- How to complete this task:
Below are the records. Retype, exactly, the lines from the first through the line with "Task: Select 'Consider", and leave out the pictures.

*** Data shown ***

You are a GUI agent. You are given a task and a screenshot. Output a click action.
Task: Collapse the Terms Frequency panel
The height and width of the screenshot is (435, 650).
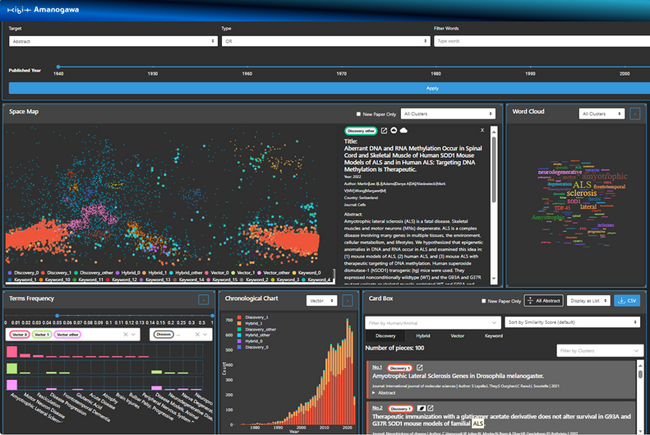(204, 300)
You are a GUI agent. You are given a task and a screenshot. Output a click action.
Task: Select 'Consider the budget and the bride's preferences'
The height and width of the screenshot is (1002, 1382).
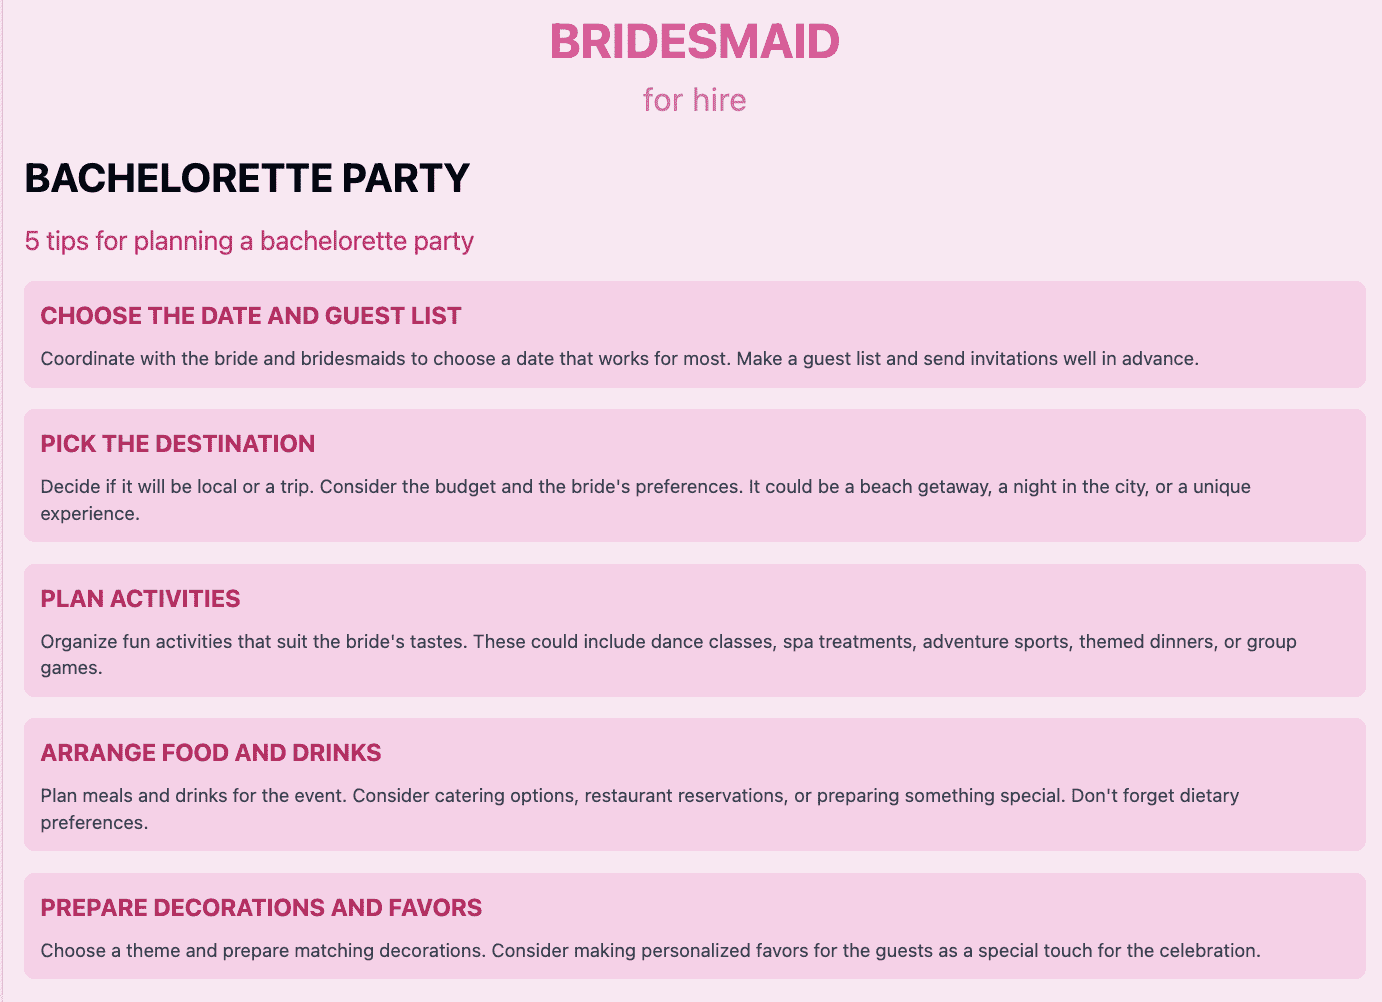531,487
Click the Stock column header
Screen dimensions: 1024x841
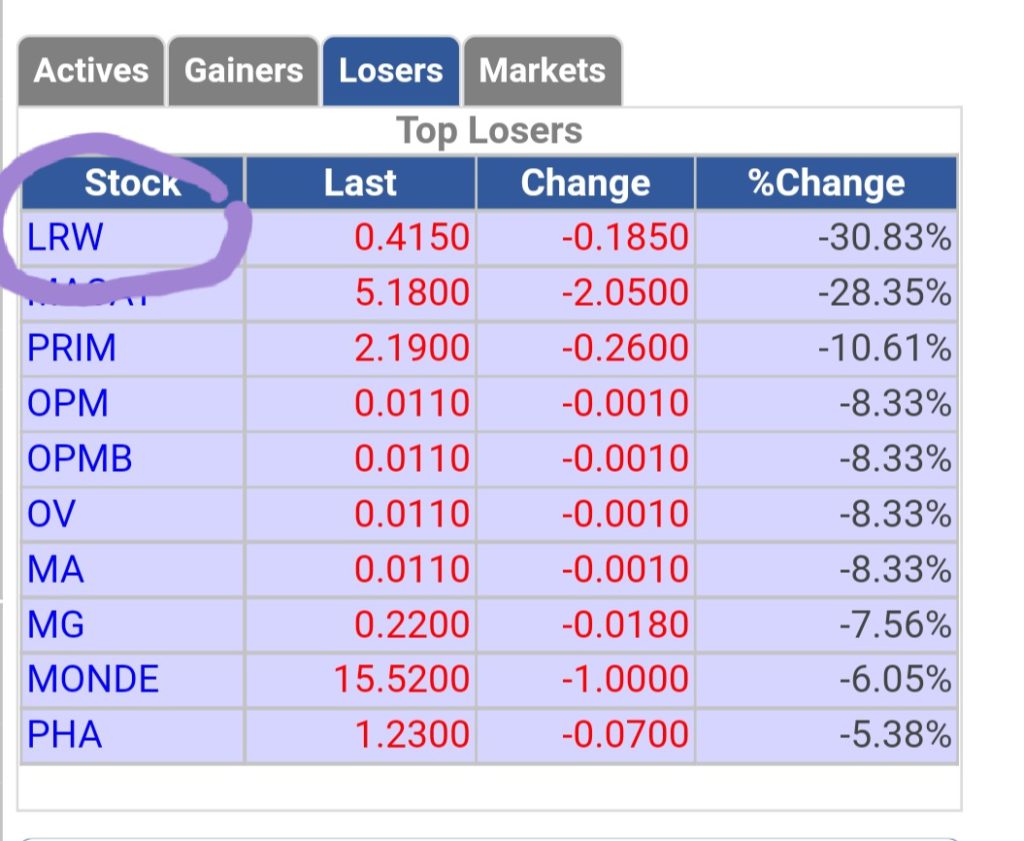pos(133,183)
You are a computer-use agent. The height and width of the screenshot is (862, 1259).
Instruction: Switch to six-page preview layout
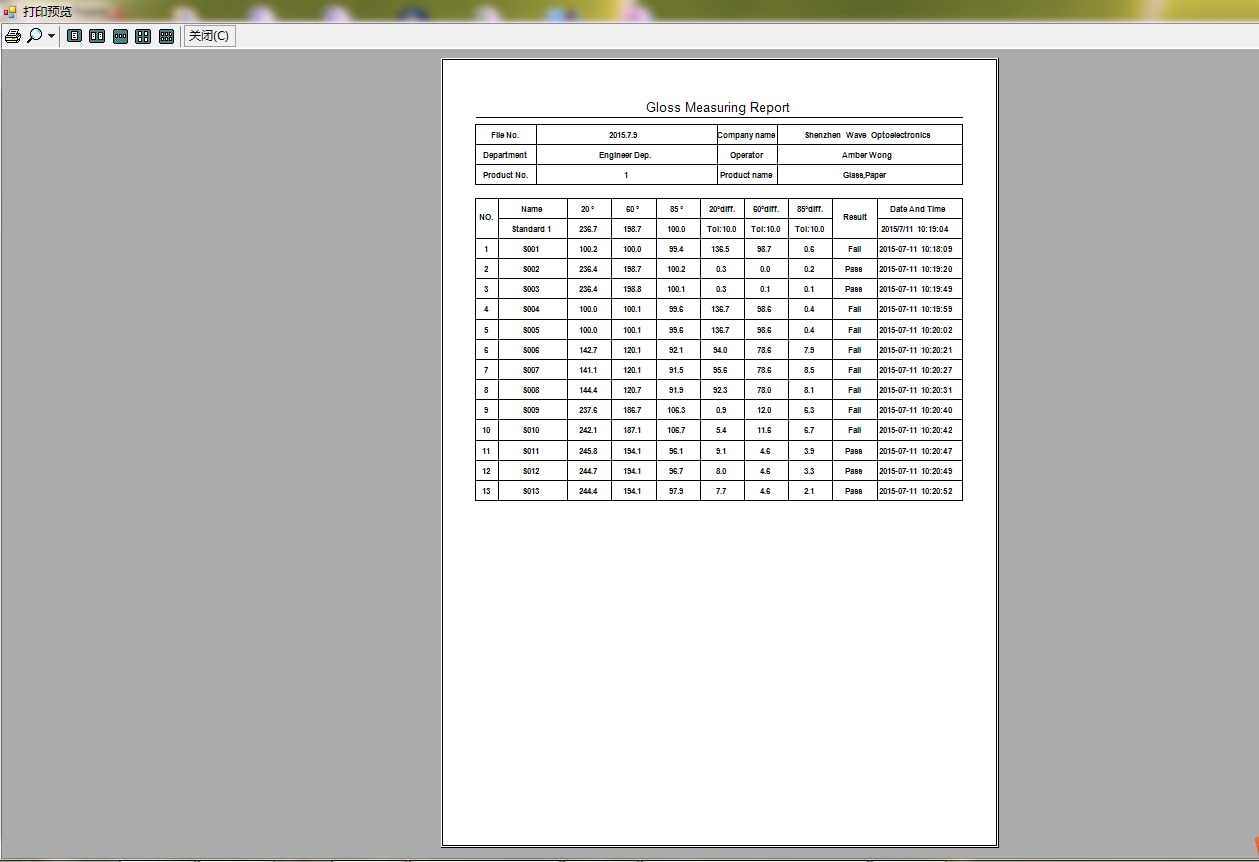pos(166,36)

***

- Expected answer:
You are a GUI agent. You are given a task and a screenshot. Output a click action.
Task: Collapse the Terms Frequency panel
The height and width of the screenshot is (435, 650).
(204, 300)
You are a GUI agent. You are given a task and a screenshot. Output a click action.
Task: Select 'Consider the budget and the bride's preferences'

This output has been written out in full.